In this edition: Cory Booker debuts on the trail, Ralph Northam stays alive, and Larry Lessig tries to save the primaries.
“Keep talking,” said Booker. “I'm just going to steal your phone.”
As Howell talked about “takeover of family farms by industrial ag monopolies,” Booker grabbed the phone. “Hi, Kristi, this is Cory Booker,” he said. Oh, and as Howell knew already, Booker was pushing farm legislation through the Senate because even a “New Jersey boy” cared about Iowa farmers.
“This dangerous illusion of separateness in our country is going to hurt us,” Booker said. “It's a cancer.”
Booker, who has been seen as a potential presidential candidate for most of his 22-year career, made his campaign trail debut in a state where Democrats are still proud of launching Barack Obama to the presidency.
The senator from New Jersey, just eight years younger than the former president, is already separating himself from the populist candidates who frame the election as a way to dismantle the power of the very rich. His operating theory is that swing voters, stressed out every day by the behavior of the Trump administration, will want a healer to replace him. That's unique in the “first tier” of candidates; here's what it looks like.
He's putting his biography front and center. The last Democratic president won Iowa every time he was on the ballot said that his own family's story was the story of America. Booker's pitch begins with the story of his African American ancestors and how, from setback to setback, they raised a senator. (Booker endorsed Barack Obama's 2008 campaign just a few months after it began, when the senator from Illinois was a big underdog.)
“My grandmother's husband was a coal miner in Alabama. He got killed. As a single mom, she moved our family to Buxton, Iowa,” Booker said at one of his first stops here. “Buxton is sort of the story of Iowa; when it came to gender equality, when it came to race equality, Iowa was ahead of the country.”
At every stop, Booker leavened his family's civil rights history with a joke, describing how a racist landlord sicced a dog on his father for trying to integrate a white neighborhood. “Every time he told the story, the dog got bigger,” Booker said in Des Moines. “I'd be eating my Cheerios, and my dad would say, 'Boy, I fought a pack of wolves to get you in this house!' "
The way he tells that story, a terrifying scenario quickly becomes a joke about what happens when you overcome adversity. His stories about Newark often take the same path: tough situations turning into lessons about why America needs free education “from the womb” to community college.

Your goal:
Transcribe the portion of the article on Cory Booker's Iowa campaign debut starting with "The senator from New" and going on through "a big underdog.)".

Extracted data:
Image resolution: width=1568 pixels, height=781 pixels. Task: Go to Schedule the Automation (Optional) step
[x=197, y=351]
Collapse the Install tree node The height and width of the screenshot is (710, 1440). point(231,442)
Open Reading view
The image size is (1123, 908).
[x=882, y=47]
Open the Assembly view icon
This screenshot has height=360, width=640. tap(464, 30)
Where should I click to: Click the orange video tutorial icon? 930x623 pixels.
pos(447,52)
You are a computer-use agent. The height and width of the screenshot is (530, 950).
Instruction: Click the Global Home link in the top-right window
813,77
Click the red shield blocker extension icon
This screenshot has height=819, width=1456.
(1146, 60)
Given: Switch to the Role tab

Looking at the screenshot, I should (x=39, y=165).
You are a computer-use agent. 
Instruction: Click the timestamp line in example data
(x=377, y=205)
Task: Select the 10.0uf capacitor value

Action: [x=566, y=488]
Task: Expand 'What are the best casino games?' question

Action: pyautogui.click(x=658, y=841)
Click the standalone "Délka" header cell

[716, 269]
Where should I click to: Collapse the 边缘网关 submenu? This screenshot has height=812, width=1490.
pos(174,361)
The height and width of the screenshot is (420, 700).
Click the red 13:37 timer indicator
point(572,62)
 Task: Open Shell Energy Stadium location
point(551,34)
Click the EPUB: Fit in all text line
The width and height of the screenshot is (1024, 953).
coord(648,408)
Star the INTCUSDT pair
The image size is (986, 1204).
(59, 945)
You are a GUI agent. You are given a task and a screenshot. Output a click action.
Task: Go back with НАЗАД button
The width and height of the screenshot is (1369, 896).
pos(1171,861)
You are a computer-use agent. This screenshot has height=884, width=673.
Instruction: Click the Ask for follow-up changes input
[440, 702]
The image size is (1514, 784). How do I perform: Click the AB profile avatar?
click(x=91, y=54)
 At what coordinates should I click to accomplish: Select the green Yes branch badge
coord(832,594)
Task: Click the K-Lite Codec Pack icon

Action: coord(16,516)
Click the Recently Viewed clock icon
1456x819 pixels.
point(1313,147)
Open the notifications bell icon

Expected answer:
The senator from New Jersey, just eight years younger than the former president, is already separating himself from the populist candidates who frame the election as a way to dismantle the power of the very rich. His operating theory is that swing voters, stressed out every day by the behavior of the Trump administration, will want a healer to replace him. That's unique in the “first tier” of candidates; here's what it looks like.
He's putting his biography front and center. The last Democratic president won Iowa every time he was on the ballot said that his own family's story was the story of America. Booker's pitch begins with the story of his African American ancestors and how, from setback to setback, they raised a senator. (Booker endorsed Barack Obama's 2008 campaign just a few months after it began, when the senator from Illinois was a big underdog.)